A content-addressed temporal graph

neogit borrows Git's model:

  • Content-addressed. Every file, directory, and commit is identified by the hash of its own content. Identical content is the same node everywhere, so deduplication is free and identity is global across snapshots, branches, and machines.
  • Temporal. The time axis is the commit DAG, exactly like Git. History is a chain of immutable snapshots, not a timestamp column.
  • Graph. Instead of packing that DAG into files on disk, neogit stores it in Neo4j, so the history is queryable with Cypher rather than only walkable through git's history commands.

The data model is small (Commit, Branch, Tree, Blob; see the data model reference). The power comes from putting it in a graph.

neogit is a substrate you enrich

Capturing the filesystem is only the foundation. Because every node is content-addressed and lives in one graph, downstream tools can hang their own hashable characteristics off it: symbols, structs, registry values, syscalls, anything you can hash. Those characteristics inherit the same deduplication, the same temporal identity, and the same queryability as the file bytes.
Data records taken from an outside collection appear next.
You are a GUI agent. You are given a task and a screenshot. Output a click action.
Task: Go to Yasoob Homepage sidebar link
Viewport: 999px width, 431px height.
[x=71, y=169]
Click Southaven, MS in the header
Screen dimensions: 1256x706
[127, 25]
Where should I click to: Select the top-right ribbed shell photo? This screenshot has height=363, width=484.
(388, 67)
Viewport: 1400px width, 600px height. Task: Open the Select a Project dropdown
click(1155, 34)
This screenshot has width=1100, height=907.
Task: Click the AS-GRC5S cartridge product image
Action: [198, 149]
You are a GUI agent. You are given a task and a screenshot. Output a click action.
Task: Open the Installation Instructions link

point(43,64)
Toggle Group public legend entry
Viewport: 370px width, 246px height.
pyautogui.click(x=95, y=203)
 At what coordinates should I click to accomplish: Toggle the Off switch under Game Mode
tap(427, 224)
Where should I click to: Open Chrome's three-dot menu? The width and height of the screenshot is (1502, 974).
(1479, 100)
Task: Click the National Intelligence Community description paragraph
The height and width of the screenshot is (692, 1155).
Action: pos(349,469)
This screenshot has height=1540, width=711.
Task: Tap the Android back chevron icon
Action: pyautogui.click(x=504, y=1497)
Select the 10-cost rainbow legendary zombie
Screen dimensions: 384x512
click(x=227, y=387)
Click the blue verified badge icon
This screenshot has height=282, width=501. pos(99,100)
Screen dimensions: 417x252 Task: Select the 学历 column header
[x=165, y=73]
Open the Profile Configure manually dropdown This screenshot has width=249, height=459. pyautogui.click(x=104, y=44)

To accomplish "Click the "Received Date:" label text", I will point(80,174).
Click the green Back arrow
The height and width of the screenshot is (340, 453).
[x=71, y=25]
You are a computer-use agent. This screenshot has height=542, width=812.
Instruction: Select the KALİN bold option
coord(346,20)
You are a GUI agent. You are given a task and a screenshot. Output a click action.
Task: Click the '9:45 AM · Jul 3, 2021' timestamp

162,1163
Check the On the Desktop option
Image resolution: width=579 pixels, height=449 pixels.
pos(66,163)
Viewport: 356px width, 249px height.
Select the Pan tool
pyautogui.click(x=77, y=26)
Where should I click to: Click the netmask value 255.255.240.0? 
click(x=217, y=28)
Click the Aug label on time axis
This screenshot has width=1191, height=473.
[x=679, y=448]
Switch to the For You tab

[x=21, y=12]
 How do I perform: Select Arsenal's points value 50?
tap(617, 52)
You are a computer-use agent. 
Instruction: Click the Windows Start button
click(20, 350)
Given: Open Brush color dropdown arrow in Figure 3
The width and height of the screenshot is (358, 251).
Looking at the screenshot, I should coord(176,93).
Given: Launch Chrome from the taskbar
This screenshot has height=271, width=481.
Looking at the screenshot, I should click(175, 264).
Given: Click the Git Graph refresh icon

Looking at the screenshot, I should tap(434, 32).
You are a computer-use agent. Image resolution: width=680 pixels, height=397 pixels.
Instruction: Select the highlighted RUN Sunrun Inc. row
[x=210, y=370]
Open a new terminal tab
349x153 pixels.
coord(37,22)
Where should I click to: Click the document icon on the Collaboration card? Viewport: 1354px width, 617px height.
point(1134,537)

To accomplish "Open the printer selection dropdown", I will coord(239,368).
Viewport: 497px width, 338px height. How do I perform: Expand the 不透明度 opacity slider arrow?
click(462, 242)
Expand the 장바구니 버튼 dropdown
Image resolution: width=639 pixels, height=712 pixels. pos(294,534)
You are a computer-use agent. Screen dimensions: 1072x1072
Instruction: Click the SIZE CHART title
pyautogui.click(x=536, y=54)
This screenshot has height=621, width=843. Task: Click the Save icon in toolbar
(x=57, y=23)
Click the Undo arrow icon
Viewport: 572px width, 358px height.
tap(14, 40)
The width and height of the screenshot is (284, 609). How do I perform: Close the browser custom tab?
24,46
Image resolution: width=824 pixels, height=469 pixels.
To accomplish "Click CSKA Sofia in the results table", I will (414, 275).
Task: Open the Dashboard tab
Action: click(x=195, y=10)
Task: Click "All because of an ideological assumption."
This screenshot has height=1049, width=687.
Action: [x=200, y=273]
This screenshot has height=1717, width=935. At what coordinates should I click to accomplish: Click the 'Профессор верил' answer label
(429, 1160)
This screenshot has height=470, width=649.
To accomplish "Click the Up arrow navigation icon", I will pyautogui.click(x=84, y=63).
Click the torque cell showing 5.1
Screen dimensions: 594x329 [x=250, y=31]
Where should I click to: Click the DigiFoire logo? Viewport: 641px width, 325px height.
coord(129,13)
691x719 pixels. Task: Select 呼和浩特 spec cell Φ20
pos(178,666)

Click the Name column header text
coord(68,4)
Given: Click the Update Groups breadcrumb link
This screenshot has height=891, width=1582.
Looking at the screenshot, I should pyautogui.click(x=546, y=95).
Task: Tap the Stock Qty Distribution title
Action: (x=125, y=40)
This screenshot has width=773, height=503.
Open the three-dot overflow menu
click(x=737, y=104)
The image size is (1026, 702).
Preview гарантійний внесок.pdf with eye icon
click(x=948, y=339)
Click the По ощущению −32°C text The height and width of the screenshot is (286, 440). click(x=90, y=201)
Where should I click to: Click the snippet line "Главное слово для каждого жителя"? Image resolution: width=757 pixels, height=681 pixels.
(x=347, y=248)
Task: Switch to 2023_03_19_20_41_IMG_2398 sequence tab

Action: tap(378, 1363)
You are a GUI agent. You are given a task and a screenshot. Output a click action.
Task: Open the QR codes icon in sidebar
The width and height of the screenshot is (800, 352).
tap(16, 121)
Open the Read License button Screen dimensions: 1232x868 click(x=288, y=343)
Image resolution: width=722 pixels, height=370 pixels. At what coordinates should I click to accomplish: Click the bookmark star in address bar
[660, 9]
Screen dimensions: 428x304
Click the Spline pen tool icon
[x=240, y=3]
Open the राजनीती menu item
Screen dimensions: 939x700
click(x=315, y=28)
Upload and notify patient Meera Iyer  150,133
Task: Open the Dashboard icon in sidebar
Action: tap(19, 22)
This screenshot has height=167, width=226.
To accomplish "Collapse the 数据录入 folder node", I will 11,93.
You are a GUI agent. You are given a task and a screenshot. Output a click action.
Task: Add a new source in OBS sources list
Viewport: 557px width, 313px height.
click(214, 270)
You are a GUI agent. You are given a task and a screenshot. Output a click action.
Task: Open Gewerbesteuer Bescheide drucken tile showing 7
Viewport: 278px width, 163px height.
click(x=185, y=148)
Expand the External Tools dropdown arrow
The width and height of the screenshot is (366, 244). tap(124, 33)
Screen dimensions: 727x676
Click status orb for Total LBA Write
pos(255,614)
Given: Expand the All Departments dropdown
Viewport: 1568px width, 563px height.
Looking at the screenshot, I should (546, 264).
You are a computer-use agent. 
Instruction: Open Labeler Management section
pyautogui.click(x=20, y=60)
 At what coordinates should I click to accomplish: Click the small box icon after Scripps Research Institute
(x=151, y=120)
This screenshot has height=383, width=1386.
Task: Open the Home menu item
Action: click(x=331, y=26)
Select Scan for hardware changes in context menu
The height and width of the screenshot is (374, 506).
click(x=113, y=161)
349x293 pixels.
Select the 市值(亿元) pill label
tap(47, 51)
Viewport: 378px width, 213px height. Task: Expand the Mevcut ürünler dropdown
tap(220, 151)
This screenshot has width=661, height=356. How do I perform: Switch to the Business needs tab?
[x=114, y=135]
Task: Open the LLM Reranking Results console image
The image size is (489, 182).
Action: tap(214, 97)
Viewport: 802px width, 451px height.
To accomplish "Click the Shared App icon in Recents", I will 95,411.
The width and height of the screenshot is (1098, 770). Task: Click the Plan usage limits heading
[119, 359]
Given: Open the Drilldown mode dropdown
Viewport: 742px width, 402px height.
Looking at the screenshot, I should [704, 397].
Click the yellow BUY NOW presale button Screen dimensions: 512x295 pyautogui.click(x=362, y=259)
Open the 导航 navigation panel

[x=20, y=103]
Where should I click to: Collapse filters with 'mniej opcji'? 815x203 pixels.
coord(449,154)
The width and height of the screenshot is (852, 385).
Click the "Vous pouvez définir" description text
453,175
OSWatcher is the reference example. It builds on neogit to trace a file, a registry key, a symbol, or a struct field across an operating system's entire release history, the same "git log for any characteristic" experience, on data Git's object model never knew about.

The three pillars

1. Evolution: how one thing changed over time

The classic version-control question: walk a characteristic backwards through history and see when it appeared and how it changed. This is what neogit diff and OSWatcher's "git log" feature surface, for example how _EPROCESS.Flags2 (a Windows kernel struct field) evolved build to build, or every SHA-1 of /Windows/System32/OpenSSH/ssh.exe since it first shipped (demo).

Git can do this one too, via diff. The next two are where it can't follow.

2. Provenance: where has this characteristic ever appeared?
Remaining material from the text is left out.